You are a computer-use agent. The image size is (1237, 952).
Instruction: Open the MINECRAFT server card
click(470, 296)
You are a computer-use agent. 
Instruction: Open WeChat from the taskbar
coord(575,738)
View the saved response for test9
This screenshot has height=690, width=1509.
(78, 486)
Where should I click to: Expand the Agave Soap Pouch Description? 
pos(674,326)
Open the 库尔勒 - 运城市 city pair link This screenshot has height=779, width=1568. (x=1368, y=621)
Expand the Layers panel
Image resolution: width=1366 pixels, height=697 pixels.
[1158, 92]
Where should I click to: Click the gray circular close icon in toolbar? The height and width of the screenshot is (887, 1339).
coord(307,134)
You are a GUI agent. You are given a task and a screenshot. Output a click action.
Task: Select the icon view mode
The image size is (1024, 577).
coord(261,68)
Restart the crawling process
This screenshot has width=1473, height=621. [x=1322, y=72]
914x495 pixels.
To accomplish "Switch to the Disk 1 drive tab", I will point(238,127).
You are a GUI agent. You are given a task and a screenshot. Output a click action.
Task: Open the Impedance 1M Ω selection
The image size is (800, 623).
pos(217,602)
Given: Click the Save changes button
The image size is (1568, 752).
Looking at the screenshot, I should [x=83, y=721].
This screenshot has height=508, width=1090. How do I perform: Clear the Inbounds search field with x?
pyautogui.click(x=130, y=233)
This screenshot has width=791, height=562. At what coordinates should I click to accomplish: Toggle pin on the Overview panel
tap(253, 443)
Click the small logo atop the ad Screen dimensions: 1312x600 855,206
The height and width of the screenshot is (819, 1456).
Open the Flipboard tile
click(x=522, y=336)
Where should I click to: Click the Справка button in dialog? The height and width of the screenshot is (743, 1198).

• **The task**
Please convert the material above into a Markdown table with the columns "Row" and "Line", one numbered row per line of the material, omitting blank lines.

• **Correct answer**
| Row | Line |
|---|---|
| 1 | You are a computer-use agent. The image size is (1237, 952). |
| 2 | Instruction: Open the MINECRAFT server card |
| 3 | click(470, 296) |
| 4 | You are a computer-use agent.  |
| 5 | Instruction: Open WeChat from the taskbar |
| 6 | coord(575,738) |
| 7 | View the saved response for test9 |
| 8 | This screenshot has height=690, width=1509. |
| 9 | (78, 486) |
| 10 | Where should I click to: Expand the Agave Soap Pouch Description?  |
| 11 | pos(674,326) |
| 12 | Open the 库尔勒 - 运城市 city pair link This screenshot has height=779, width=1568. (x=1368, y=621) |
| 13 | Expand the Layers panel |
| 14 | Image resolution: width=1366 pixels, height=697 pixels. |
| 15 | [1158, 92] |
| 16 | Where should I click to: Click the gray circular close icon in toolbar? The height and width of the screenshot is (887, 1339). |
| 17 | coord(307,134) |
| 18 | You are a GUI agent. You are given a task and a screenshot. Output a click action. |
| 19 | Task: Select the icon view mode |
| 20 | The image size is (1024, 577). |
| 21 | coord(261,68) |
| 22 | Restart the crawling process |
| 23 | This screenshot has width=1473, height=621. [x=1322, y=72] |
| 24 | 914x495 pixels. |
| 25 | To accomplish "Switch to the Disk 1 drive tab", I will point(238,127). |
| 26 | You are a GUI agent. You are given a task and a screenshot. Output a click action. |
| 27 | Task: Open the Impedance 1M Ω selection |
| 28 | The image size is (800, 623). |
| 29 | pos(217,602) |
| 30 | Given: Click the Save changes button |
| 31 | The image size is (1568, 752). |
| 32 | Looking at the screenshot, I should [x=83, y=721]. |
| 33 | This screenshot has height=508, width=1090. How do I perform: Clear the Inbounds search field with x? |
| 34 | pyautogui.click(x=130, y=233) |
| 35 | This screenshot has width=791, height=562. At what coordinates should I click to accomplish: Toggle pin on the Overview panel |
| 36 | tap(253, 443) |
| 37 | Click the small logo atop the ad Screen dimensions: 1312x600 855,206 |
| 38 | The height and width of the screenshot is (819, 1456). |
| 39 | Open the Flipboard tile |
| 40 | click(x=522, y=336) |
| 41 | Where should I click to: Click the Справка button in dialog? The height and width of the screenshot is (743, 1198). |